The powers of review are however, limited to those prescribed under the Criminal Procedure Code, Sections 354 and 364.
The sections under which the applicant was convicted and sentenced clearly provide for much stiffer sentences than were meted out by the trial court in this case.
- In the instant case the applicant has urged the court to vary the sentence on various grounds. In his submissions however, he focused on four. First, that he is of humble background and is unable to raise the fine; Second, that he is a family man whose wife is a house wife with two children who depend on him; third, that he has since reformed and wished to be reintegrated back in the society and fourth, that his application raised pertinent issues of law and fact with very high chances of success.
- In all these, I note that the applicant has not offered to refund the sums stolen as stated in the charge sheet, nor has he come up with a payment plan which would give credence to his averments of remorse. I also note that the fourth ground belongs in an appeal and not in a review of sentence such as this one.
- From the record the applicant is not a first offender and he admitted as much. He has already served 30 months out of the term of imprisonment imposed on him.

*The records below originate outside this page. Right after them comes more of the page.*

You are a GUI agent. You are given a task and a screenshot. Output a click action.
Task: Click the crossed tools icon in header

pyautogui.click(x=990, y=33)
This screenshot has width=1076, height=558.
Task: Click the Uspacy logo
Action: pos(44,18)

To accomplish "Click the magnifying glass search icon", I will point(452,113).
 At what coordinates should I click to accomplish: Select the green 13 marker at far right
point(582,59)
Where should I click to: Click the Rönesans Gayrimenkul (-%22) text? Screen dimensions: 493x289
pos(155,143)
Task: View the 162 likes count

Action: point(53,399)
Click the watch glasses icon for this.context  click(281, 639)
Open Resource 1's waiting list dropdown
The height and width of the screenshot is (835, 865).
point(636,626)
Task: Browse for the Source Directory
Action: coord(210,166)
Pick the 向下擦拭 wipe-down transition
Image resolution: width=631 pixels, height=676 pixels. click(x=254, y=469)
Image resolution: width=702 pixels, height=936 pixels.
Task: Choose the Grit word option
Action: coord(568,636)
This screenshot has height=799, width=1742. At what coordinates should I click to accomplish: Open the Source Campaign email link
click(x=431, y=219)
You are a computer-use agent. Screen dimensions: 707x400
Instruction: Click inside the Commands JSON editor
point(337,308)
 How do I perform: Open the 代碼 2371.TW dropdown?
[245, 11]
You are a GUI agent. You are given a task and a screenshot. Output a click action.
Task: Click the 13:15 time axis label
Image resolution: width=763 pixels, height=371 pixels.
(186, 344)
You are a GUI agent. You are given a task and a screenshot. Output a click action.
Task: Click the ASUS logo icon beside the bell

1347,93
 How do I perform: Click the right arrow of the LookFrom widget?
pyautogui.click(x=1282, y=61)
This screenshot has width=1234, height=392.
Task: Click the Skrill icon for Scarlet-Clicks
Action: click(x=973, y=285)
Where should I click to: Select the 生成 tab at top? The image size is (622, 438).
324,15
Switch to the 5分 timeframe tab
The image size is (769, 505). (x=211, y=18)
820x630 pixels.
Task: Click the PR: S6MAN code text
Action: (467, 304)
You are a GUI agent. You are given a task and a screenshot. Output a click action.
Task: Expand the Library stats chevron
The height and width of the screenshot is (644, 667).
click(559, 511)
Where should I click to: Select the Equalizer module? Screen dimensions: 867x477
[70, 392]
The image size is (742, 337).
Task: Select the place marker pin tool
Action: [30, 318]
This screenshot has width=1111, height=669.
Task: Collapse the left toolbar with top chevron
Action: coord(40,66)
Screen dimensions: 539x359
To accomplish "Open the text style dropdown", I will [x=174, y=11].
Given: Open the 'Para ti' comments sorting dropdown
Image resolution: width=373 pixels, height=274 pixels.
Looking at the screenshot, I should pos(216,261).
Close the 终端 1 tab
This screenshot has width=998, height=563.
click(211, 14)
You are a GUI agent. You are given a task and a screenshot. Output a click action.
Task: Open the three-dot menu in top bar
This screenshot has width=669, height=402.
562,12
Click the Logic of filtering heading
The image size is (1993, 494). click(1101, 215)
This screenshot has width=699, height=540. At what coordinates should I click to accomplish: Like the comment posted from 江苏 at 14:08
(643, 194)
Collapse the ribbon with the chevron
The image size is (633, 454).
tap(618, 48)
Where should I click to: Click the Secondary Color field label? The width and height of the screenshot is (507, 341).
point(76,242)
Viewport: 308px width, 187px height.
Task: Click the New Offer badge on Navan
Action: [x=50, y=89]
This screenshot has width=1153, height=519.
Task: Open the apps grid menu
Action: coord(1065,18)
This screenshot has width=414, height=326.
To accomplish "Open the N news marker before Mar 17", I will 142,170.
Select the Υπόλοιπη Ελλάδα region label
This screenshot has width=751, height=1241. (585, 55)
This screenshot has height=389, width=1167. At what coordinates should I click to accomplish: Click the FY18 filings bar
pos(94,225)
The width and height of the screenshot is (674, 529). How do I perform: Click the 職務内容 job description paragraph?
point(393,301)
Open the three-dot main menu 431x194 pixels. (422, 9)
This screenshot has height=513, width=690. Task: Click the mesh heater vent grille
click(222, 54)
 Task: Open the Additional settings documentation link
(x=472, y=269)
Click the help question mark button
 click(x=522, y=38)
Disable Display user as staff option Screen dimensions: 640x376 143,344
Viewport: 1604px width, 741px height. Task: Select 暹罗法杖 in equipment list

Further, I note that the trial magistrate in her discretion gave the option of a fine even though none was provided in the law.
- In view of the above, I am not persuaded that the applicant is deserving of revision of his sentence and humbly agree with Miss Nyauncho, that there are no reasons to interfere with the sentences.
The application is therefore dismissed.
SIGNED DATED and DELIVERED in open court this 19th day of December 2013.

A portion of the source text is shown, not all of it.